> [Brief]:
Which lines come from the start of the records through the line that holds "713x484 pixels."? Write them out word for word.
-- -- --
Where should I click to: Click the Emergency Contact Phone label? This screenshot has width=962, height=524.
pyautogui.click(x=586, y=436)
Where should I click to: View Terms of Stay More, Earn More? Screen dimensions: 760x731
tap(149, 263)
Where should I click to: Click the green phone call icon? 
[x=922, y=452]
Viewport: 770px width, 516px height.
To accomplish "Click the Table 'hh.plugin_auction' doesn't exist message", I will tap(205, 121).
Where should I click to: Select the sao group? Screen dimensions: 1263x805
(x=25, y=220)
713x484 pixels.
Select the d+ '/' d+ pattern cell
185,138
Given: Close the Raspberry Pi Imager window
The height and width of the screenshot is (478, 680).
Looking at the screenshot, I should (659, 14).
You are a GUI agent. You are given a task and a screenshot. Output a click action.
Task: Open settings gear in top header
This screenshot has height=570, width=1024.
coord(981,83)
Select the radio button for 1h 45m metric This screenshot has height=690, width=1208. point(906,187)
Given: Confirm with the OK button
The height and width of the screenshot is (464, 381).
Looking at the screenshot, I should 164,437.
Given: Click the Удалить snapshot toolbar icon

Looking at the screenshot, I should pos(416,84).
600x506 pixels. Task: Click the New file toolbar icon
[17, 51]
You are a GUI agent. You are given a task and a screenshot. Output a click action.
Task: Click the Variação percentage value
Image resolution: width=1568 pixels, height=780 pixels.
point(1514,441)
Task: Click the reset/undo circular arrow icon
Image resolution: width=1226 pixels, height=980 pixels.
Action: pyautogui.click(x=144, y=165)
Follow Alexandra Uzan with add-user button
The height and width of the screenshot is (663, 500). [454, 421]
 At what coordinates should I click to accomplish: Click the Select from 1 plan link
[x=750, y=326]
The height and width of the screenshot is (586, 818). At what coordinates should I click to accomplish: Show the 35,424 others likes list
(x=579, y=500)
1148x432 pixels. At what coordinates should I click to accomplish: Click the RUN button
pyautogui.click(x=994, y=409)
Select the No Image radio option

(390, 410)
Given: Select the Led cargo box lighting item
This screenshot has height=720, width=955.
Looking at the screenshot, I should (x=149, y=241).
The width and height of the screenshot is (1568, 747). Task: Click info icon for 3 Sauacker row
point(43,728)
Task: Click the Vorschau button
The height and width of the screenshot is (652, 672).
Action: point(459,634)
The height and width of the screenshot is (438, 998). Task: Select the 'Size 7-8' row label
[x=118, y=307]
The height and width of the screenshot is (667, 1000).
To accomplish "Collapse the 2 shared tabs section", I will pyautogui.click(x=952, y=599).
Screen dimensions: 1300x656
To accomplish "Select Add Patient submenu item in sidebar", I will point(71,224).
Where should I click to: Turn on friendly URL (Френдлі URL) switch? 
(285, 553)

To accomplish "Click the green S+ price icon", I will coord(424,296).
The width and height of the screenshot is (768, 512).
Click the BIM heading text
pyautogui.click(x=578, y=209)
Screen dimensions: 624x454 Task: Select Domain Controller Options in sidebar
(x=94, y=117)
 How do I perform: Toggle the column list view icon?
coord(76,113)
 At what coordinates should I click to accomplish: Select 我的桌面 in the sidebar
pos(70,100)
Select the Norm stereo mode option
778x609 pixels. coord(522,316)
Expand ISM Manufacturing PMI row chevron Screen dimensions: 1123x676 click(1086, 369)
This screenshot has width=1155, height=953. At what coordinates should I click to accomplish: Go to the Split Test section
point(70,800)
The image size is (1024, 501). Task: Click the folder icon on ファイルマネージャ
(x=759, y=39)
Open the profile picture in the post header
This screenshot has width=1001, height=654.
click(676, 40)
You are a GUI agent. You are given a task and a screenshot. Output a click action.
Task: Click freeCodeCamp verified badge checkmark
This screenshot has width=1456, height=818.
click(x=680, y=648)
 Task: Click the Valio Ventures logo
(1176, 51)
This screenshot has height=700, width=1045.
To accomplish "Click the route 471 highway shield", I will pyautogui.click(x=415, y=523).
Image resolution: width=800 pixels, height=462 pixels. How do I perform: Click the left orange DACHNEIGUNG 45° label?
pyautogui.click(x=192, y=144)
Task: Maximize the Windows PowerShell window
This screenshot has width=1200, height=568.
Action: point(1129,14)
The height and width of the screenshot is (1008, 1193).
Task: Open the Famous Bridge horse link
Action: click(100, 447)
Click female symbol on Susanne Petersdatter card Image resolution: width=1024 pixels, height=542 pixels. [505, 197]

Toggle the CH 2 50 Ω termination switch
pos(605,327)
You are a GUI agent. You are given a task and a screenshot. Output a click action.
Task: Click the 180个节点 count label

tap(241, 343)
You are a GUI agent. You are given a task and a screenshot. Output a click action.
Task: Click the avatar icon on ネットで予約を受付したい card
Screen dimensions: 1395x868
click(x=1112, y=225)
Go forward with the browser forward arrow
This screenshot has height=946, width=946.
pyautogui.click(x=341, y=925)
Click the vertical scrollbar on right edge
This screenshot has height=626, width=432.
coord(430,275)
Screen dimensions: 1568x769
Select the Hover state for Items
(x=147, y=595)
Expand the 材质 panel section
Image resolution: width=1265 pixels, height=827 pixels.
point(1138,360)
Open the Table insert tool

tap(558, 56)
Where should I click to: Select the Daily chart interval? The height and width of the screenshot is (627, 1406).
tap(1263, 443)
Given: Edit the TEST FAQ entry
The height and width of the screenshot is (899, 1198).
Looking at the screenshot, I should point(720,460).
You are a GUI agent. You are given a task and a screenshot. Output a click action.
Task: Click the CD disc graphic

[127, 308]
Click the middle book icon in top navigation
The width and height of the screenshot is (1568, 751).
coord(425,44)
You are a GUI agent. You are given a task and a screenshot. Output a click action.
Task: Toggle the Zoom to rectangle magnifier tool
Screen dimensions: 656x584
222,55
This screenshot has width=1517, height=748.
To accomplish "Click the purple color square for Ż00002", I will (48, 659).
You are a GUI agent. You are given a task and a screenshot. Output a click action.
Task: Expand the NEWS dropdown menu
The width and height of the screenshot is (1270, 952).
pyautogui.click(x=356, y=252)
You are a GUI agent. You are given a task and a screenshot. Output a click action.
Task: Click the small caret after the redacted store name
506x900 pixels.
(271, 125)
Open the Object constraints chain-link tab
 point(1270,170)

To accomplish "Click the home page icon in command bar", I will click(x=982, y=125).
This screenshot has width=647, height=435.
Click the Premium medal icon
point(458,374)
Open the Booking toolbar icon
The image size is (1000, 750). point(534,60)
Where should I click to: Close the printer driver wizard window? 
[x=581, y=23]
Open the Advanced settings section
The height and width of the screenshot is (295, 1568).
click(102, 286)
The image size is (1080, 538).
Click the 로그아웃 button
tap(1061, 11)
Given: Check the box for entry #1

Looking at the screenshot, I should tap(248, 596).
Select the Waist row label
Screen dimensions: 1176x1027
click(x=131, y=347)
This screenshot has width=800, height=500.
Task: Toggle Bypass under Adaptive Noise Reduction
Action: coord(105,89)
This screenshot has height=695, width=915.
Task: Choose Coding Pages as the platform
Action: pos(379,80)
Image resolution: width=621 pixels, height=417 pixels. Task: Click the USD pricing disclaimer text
-- -- --
> [Expected answer]:
Where should I click to: Click the Emergency Contact Phone label? This screenshot has width=962, height=524.
pyautogui.click(x=586, y=436)
Where should I click to: View Terms of Stay More, Earn More? Screen dimensions: 760x731
tap(149, 263)
Where should I click to: Click the green phone call icon? 
[x=922, y=452]
Viewport: 770px width, 516px height.
To accomplish "Click the Table 'hh.plugin_auction' doesn't exist message", I will tap(205, 121).
Where should I click to: Select the sao group? Screen dimensions: 1263x805
(x=25, y=220)
713x484 pixels.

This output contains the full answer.